# Data for processing

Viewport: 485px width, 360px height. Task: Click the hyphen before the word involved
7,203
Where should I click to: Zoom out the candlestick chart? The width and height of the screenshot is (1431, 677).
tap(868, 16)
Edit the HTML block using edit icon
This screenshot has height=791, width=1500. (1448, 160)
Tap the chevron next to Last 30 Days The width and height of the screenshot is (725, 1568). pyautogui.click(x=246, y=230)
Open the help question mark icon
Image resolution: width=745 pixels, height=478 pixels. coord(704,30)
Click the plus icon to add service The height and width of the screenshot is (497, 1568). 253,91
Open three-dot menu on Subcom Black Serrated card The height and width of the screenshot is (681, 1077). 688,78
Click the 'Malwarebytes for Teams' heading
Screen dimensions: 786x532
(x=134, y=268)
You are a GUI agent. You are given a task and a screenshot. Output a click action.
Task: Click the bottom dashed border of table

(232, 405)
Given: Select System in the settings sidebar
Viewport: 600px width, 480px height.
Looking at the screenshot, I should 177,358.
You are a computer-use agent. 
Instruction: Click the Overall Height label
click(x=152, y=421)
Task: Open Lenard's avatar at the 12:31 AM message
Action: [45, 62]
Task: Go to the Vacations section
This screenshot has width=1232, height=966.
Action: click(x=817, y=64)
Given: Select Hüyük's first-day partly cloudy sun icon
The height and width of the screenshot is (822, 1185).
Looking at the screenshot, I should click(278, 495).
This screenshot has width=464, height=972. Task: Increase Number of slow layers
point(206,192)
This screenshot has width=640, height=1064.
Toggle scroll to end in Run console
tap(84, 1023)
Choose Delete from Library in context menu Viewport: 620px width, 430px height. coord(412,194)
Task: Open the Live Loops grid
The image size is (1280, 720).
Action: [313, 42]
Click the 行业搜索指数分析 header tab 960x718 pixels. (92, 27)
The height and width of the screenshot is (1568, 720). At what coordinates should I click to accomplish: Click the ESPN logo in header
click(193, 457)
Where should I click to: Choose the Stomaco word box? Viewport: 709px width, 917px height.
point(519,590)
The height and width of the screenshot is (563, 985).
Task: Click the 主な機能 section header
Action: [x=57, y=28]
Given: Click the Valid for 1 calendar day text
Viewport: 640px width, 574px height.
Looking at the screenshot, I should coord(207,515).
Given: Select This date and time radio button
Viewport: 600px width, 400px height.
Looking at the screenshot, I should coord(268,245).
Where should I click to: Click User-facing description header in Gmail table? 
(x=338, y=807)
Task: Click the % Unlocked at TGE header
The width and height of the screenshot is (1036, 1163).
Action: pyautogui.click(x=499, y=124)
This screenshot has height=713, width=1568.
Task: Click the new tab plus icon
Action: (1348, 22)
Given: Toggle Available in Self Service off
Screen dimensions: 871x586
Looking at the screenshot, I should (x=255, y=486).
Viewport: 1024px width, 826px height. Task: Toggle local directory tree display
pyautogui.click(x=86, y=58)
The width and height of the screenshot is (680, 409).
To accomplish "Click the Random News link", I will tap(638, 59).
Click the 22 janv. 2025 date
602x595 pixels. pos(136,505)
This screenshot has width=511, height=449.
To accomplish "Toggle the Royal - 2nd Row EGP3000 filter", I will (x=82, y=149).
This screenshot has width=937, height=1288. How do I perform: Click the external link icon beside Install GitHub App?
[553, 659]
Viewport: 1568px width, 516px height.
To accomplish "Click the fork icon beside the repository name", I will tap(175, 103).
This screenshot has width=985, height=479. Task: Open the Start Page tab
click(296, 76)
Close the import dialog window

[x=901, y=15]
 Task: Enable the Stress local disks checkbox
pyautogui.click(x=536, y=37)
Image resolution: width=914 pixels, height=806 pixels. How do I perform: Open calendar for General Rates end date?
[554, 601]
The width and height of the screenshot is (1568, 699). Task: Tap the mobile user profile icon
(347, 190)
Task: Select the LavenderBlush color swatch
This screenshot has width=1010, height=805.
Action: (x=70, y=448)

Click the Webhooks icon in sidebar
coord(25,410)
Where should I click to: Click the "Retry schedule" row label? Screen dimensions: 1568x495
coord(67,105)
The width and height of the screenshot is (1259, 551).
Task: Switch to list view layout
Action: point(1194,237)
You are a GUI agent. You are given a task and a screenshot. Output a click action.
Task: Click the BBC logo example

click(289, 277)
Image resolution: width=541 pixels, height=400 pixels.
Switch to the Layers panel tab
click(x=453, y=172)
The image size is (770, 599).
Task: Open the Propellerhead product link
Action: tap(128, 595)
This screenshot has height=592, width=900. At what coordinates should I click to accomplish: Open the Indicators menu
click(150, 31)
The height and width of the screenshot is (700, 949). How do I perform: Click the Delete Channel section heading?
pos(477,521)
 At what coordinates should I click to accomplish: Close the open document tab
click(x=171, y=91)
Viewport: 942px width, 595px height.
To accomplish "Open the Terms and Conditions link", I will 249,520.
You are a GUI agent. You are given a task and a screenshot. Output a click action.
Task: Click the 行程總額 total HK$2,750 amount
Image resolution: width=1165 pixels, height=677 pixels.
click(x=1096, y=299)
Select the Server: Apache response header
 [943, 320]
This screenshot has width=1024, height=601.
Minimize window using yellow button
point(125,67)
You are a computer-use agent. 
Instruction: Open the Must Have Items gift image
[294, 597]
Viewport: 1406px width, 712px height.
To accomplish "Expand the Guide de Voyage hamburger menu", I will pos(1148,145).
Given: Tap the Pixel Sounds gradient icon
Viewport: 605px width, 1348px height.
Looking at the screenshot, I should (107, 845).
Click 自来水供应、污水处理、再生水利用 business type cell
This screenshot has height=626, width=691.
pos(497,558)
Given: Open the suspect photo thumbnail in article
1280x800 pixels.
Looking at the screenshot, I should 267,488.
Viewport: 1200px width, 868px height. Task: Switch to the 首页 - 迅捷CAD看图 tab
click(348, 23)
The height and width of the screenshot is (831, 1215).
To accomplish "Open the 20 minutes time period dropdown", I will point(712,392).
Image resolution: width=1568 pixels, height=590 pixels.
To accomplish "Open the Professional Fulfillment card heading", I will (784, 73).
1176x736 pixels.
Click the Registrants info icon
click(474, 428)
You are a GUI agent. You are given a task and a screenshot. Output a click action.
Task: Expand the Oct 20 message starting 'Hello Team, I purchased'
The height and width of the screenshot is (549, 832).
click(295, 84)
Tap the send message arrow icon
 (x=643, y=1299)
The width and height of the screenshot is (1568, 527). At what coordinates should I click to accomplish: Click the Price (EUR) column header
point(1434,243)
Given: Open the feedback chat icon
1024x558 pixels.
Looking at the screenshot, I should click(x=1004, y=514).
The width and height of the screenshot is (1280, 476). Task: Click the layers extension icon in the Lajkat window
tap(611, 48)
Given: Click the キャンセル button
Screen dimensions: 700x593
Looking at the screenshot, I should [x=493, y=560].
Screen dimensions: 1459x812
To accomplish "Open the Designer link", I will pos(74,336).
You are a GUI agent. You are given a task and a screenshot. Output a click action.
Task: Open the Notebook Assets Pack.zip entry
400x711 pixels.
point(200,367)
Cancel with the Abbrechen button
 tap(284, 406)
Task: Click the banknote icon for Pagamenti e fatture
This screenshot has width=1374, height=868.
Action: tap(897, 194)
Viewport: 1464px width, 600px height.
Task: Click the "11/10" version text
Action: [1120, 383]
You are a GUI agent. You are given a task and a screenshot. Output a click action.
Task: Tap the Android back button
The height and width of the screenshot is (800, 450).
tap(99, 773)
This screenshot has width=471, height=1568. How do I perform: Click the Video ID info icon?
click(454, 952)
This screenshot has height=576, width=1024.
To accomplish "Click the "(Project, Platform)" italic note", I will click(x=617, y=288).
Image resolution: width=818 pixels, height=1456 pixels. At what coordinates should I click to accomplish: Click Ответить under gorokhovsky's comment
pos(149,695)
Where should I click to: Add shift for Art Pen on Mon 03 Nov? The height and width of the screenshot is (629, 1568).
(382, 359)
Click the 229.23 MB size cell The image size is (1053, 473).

# What this task involves
Tell how many lines of the listing above contain "time", giving the number alone.

# Your solution
2